While our study demonstrates a correlation between urinary ApoA-IV levels and renal allograft function, the specific mechanisms linking ApoA-IV to CRAI and long-term transplant outcomes remain to be fully elucidated. However, the elevated levels we observed in patients with declining renal function suggest that urinary ApoA-IV may also be a biomarker of ongoing allograft injury. It could allow for earlier identification of patients at risk of allograft dysfunction, enabling more timely interventions. Moreover, as a non-invasive test, it could reduce the need for frequent biopsies, thereby decreasing patient discomfort and potential complications. Our findings align with recent research on novel biomarkers for renal function decline. Peters et al. [8] identified several circulating biomarkers, including ApoA-IV, which predicted rapid decline in renal function in patients with type 2 diabetes. Their study, like ours, highlights the potential of ApoA-IV as a predictive biomarker for renal outcomes, suggesting its relevance across different patient populations with kidney disease. While our findings suggest that urinary ApoA-IV is a promising biomarker for CRAI, the pathophysiological mechanisms by which ApoA-IV influences renal function remain unclear. It is essential to determine whether ApoA-IV plays a causal role in renal dysfunction or merely serves as a marker of disease progression in future mechanistic studies.

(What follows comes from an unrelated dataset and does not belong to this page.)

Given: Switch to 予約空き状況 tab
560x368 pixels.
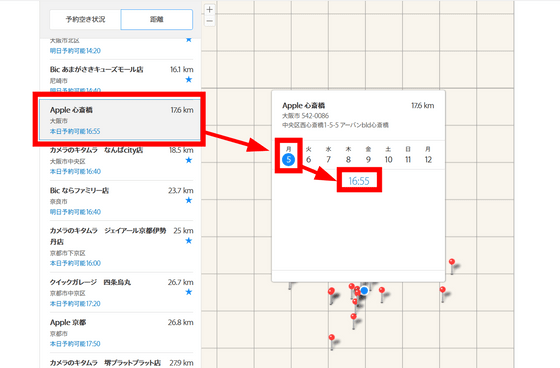Looking at the screenshot, I should (x=85, y=19).
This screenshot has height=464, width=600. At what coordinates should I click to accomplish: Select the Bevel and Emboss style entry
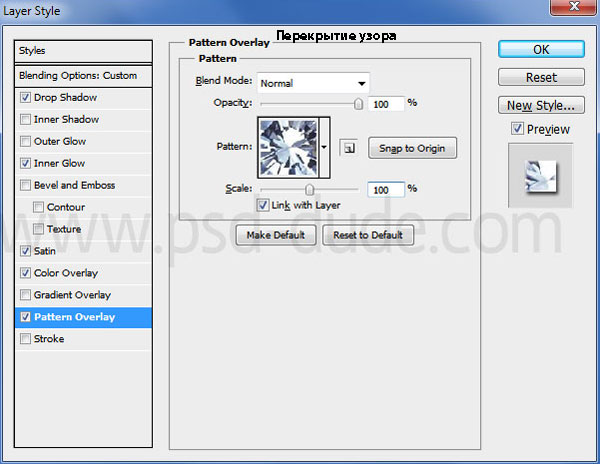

While our study demonstrates the potential of urinary ApoA-IV as a biomarker for renal allograft function and predictor of rapid renal function decline, it is important to contextualize these findings with other established urinary biomarkers such as NGAL and KIM-1. Previous studies have shown that urinary NGAL and KIM-1 are effective in detecting acute kidney injury and predicting short-term graft function in KTRs [34–39]. Kielar et al. [35] reported that urinary NGAL measured after 1 year post-transplant predicts the relative and absolute changes in estimated GFR during the follow-up in 109 KTRs. The AUC of urinary NGAL in the prediction of >10% decrease in estimated GFR was 0.645 (95% CI 0.529–0.760) in ROC curve analysis [35]. Zhu et al. [39] assessed the predictive utility of urinary KIM-1 levels in 160 KTRs and found that elevated urinary KIM-1 on the first day after transplantation was associated with a 23.5% higher risk of delayed graft function and a 27.3% greater risk of prolonged renal allograft dysfunction. However, their utility in predicting long-term outcomes and chronic allograft nephropathy remains under investigation. While ApoA-IV is primarily synthesized in the intestine and filtered by the glomeruli, with altered levels potentially reflecting both systemic metabolic changes and kidney function [40], NGAL and KIM-1 reflect renal tubular cell injury so that they rise rapidly following acute kidney injury and remain elevated in chronic kidney disease [41,42]. Our findings suggest that urinary ApoA-IV may complement existing biomarkers by providing additional information on metabolic and inflammatory processes affecting the allograft. Combining ApoA-IV with NGAL and KIM-1 could offer a more comprehensive assessment of allograft health, particularly in the context of CRAI and long-term renal function decline. Further studies directly comparing the performance of ApoA-IV with NGAL and KIM-1 in the same cohort of KTRs are needed to fully elucidate their relative clinical utility. Such comparisons should assess not only their individual predictive values but also whether a panel combining these biomarkers could provide more accurate and clinically useful information.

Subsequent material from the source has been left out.